![]()
Attia tornou-se assim uma das raras figuras norte-americanas conhecidas do grande público a sofrer consequências concretas pelo seu envolvimento com aquele criminoso sexual, revelado depois da divulgação de centenas de e-mails que trocou com Epstein, noticiou a imprensa dos EUA.
Antes dele, Larry Summers, ministro das Finanças de Bill Clinton, retirou-se da vida pública, enquanto o multimilionário Thomas Pritzker, presidente do grupo hoteleiro Hyatt, Kathryn Ruemmler, diretora jurídica do Goldman Sachs, ou David Ross, diretor do Whitney Museum of Art, demitiram-se dos respetivos cargos.
Quinquagenário, Peter Attia, seguido por mais de um milhão de assinantes no Youtube, integrava o novo grupo de comentadores, anunciado em janeiro, no quadro da alteração da propriedade da estação, pela nova chefe de redação, Bari Weiss.
“Sabes qual é o mais problema quando alguém se torna amigo de ti?”, perguntava Attia a Epstein, em um daqueles mails, datado de 24 de junho de 2015. “A vida que levas é de tal maneira escandalosa, que eu não posso falar dela a ninguém”, acrescentou.
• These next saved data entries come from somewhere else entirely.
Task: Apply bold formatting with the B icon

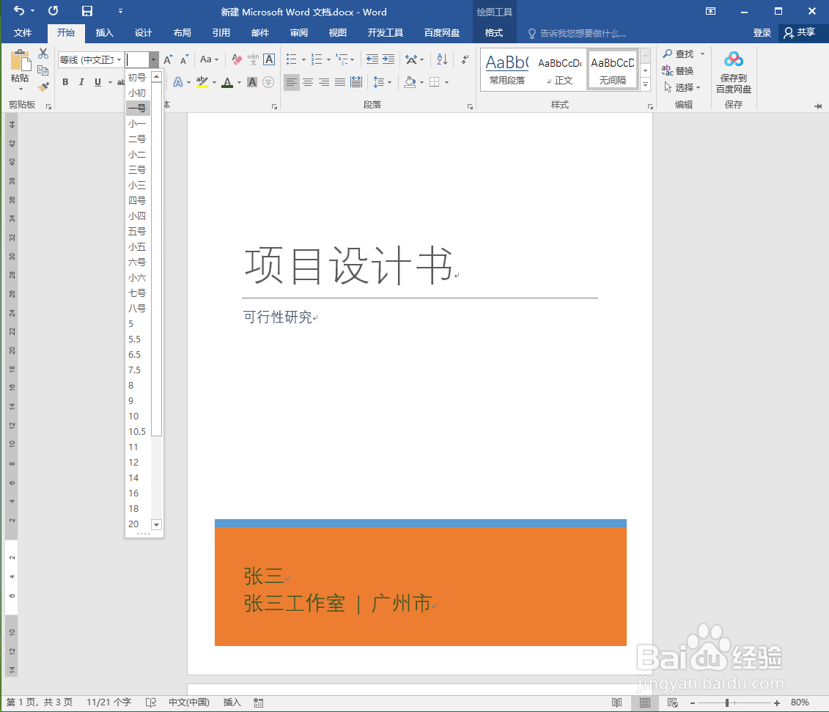Action: coord(65,81)
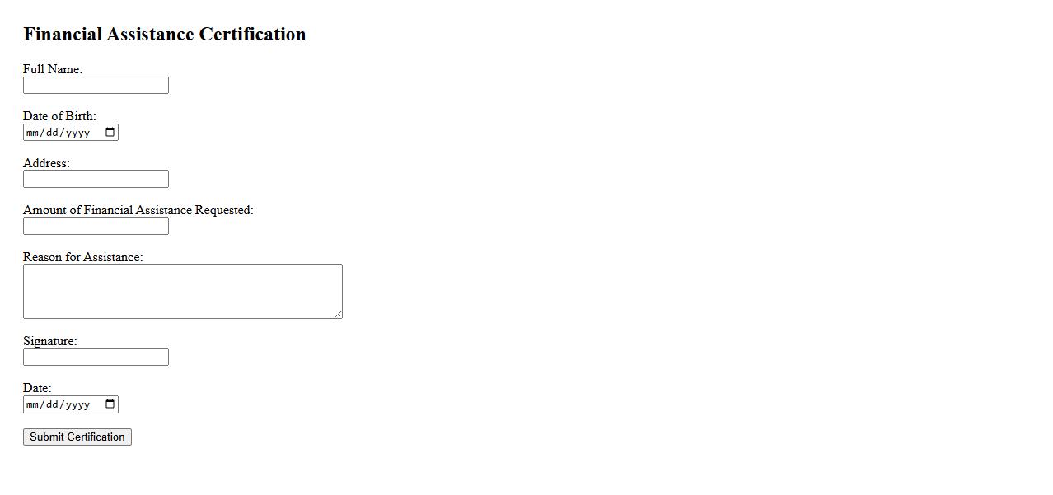Click the "Reason for Assistance:" label
1053x495 pixels.
(82, 257)
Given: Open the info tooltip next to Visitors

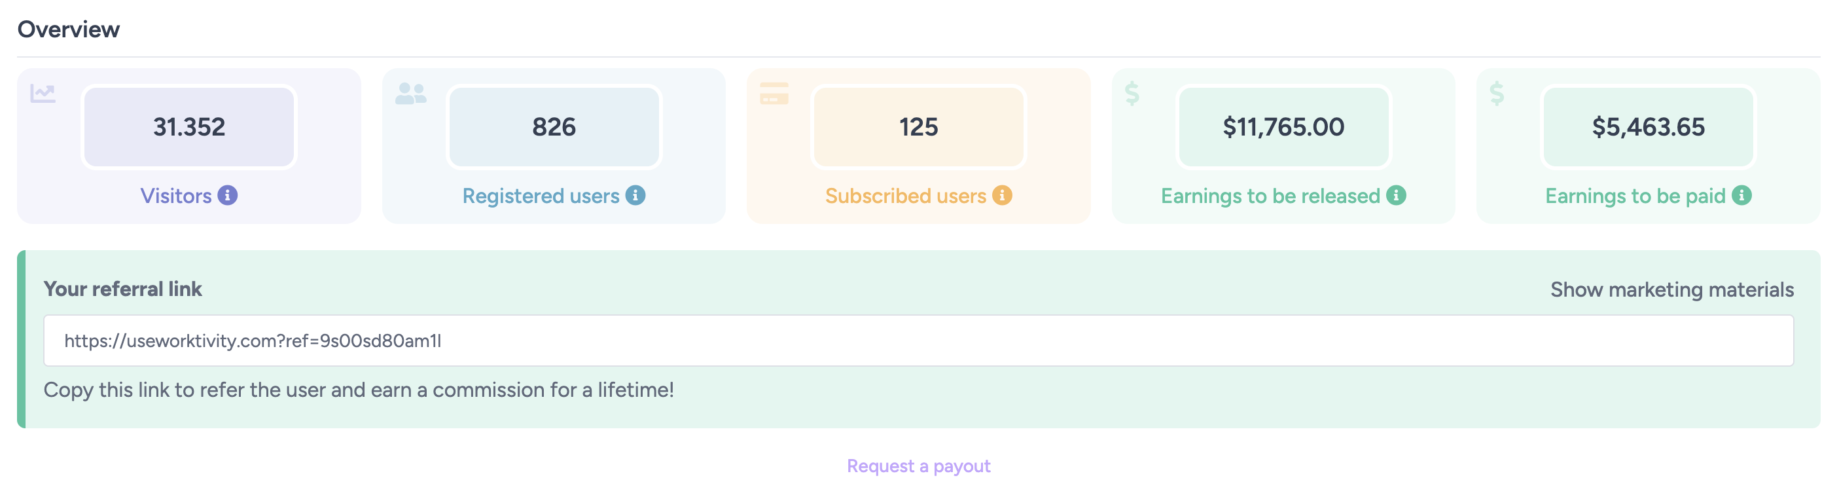Looking at the screenshot, I should point(227,195).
“Peço desculpa e lamento ter-me posto em posição onde os mails, alguns embaraçantes, de mau gosto e indefensáveis, se tornaram públicos. É minha responsabilidade. Aceito esta realidade e a humilhação que a acompanha”, escreveu no início do mês nas redes sociais.
O nome de Peter Attia aparece em centenas de documentos do caso Epstein na última leva divulgada pelo Ministério da Justiça.